Even more than the story itself, I like Angels of Destruction for its craftmanship. Donohue creates sentences, paragraphs and scenes meticulously. He excels at setting and maintaining tone, using only subtle shifts to morph chilling into charming. This passage sent a shiver down my spine:
Nothing more than the substance of prayer, the fear to complement hope, he tested the limits of his new form, shifting his weight from one leg to the other and cracking the stiffness in his muscles and bones to break the icehold ... To free his hands, he flexed his fingers in the leather gloves and touched the brim of his hat goodnight to mother and child asleep in the house. Before departing, he carved with his fingertip the name Noriel in the frost of the windshield, and breathing once up on the glass, he melted the word (10).
This one made me smile with delight:
They fell in love with her. Each day illuminated some new aspect of her character that caused the children of the Friendship School third-grade to wonder what strange character had landed in their midst. Ordinary marvels abounded. She seemed to know just which questions to ask Mrs. Patterson to make their lessons clear and discussion lively. A pop quiz produced the unexpected result of perfect scores all around, an anomaly that puzzled the teacher well after her second cocktail that evening. A spelling bee dragged on past its appointed hour with no child left out, not even the recalcitrant boys who usually could not accomodate the spelling of their own names correctly ... Her crooked smile bestowed a spark of glee to January, as if she were lit within and could cast off gloom (46).
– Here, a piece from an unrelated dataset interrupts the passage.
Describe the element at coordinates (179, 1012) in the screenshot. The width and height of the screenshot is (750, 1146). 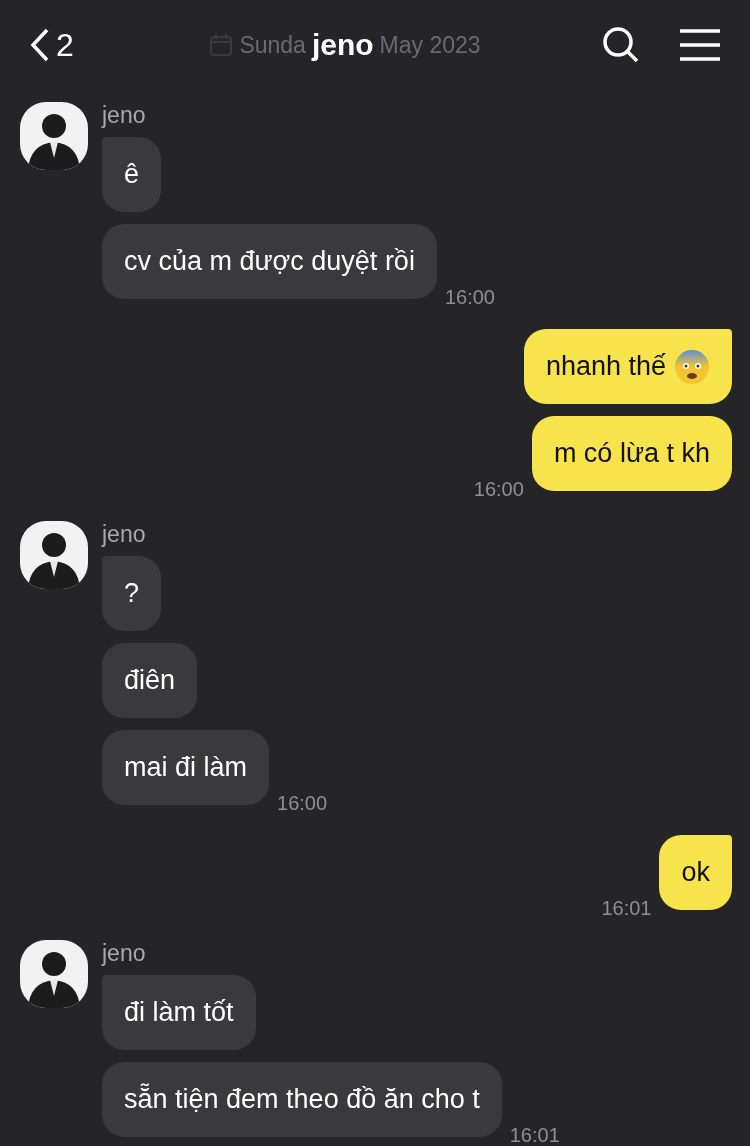
I see `message-bubble: đi làm tốt` at that location.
Such is the brilliance of this unique writer. While I wouldn't call Angels of Destruction my favorite novel, it certainly grabbed my attention. It chilled me, charmed me, and kept me guessing. Unusual, but compelling, magical and ultimately hopeful, it's a book that shouldn't be ignored. Whether or not you believe, it will have you looking at angels in a whole new light.
Grade: B
If this were a movie, it would be rated: PG-13 for language, some violence and some sexual content.